Missionaries martyred 60 years ago not forgotten

Published 12:00 am Saturday, January 16, 2016

Sixty years ago this month, five missionaries were martyred in a rain forest in eastern Ecuador. They risked their lives to preach the Gospel to the Waodani Indians, known as one of most remote and violent tribes of people.

Mission Aviation Fellowship (MAF) pilot Nate Saint, Jim Elliot, Ed McCully, Pete Fleming, and Roger Youderian made their first contact by dropping gifts from their plane. The men hoped to show that their mission was a peaceful one. But, on the day their jungle plane landed near a sandbar on the Ewenguno River, the tribesmen used spears and machetes to kill the five missionaries.

Life Magazine published the story of their martyrdom. Elizabeth Elliot, Jim’s wife, later wrote a book, Through Gates of Splendor, about her slain husband and her experience. A movie, End of the Spear, released in January 2006, depicts missionaries’ story.

Their deaths, though tragic, were not in vain. The Waodani, with a 60 percent homicide rate due mostly to intertribal feuds, were close to extinction. Now 60 years later, anthropologists have found that the older generation has lived long enough to be grandparents.

Why? It’s reported that some 80 percent of the Waodani have heard the Gospel message and 40 percent profess faith in Christ. Conversion to Christianity was instrumental in saving the tribe.
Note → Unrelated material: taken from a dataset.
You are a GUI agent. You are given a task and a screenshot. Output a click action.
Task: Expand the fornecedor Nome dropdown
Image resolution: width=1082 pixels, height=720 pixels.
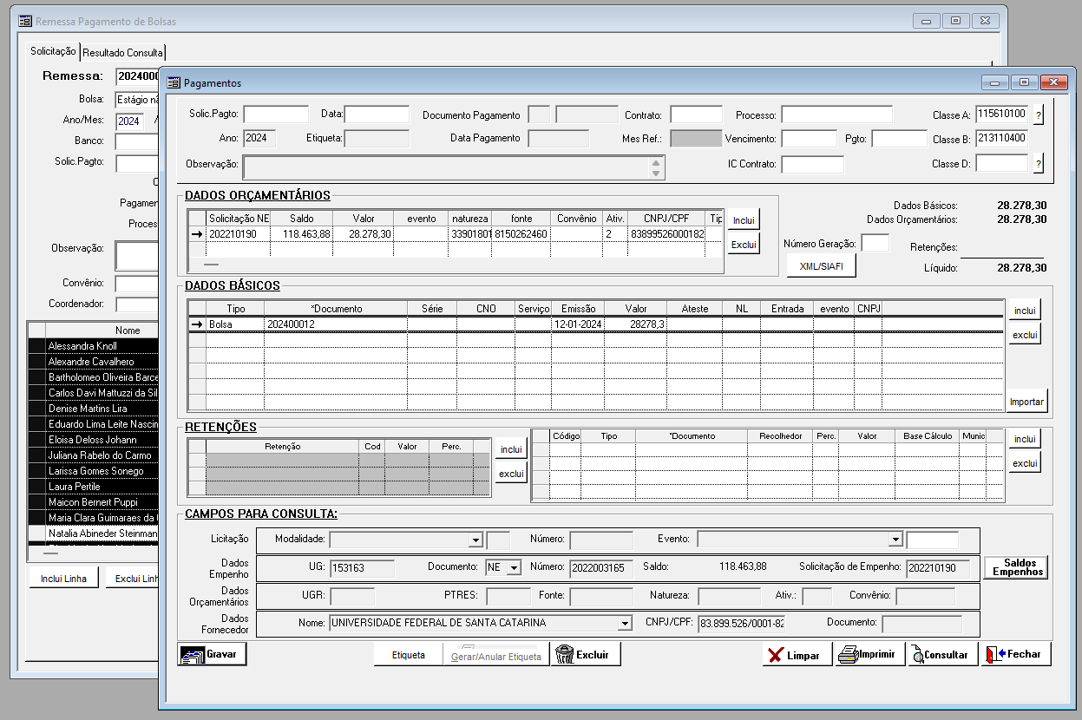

This remarkable change happened after the deaths of the missionaries because their families returned to the jungle to carry on the work their loved ones began.

Nate Saint’s sister, Rachel, lived with the Waodani for more than 30 years until she died of cancer in 1994.

She helped translate the Bible into their language.

Other widows came back to work among the tribe.

After Rachel’s death, Nate’s son Steve took her place and moved his family to the jungles of Ecuador.

Steve Saint was 5 years old when his father perished.

He later spent school vacations with his aunt.

Steve, a pilot like his father, was invited by the Waodani to come live with them.

He helped them with their medical needs, even designing a portable dental chair to carry deep into the jungle.

Eventually, Steve came to know a Christian tribal leader named Mincaye, who told him he had taken part in the killings.

Instead of feeling hatred and revenge, Steve forgave Mincaye.

They have traveled together speaking on “God’s carvings,” the Waodani term for the Bible.

Elizabeth Elliot published the profound words her husband, Jim, had written in his journal in Ecuador, “He is no fool who gives what he cannot keep to gain what he cannot lose.”

By daring to make contact, a remote tribe believed in Christ “who died for us…that we might live” (1 Thessalonians 5:10). Sometimes we must do things we don’t understand

Elizabeth Elliot, who died last year, once said, “Leave it all in the Hands that were wounded for you.” She also said, “Cruelty and wrong are not the greatest forces in the world. There is nothing eternal in them. Only love is eternal.”

Elizabeth recorded a daily radio program for 13 years. She concluded every broadcast with these words, “You are loved with an everlasting love. And underneath are the everlasting arms.”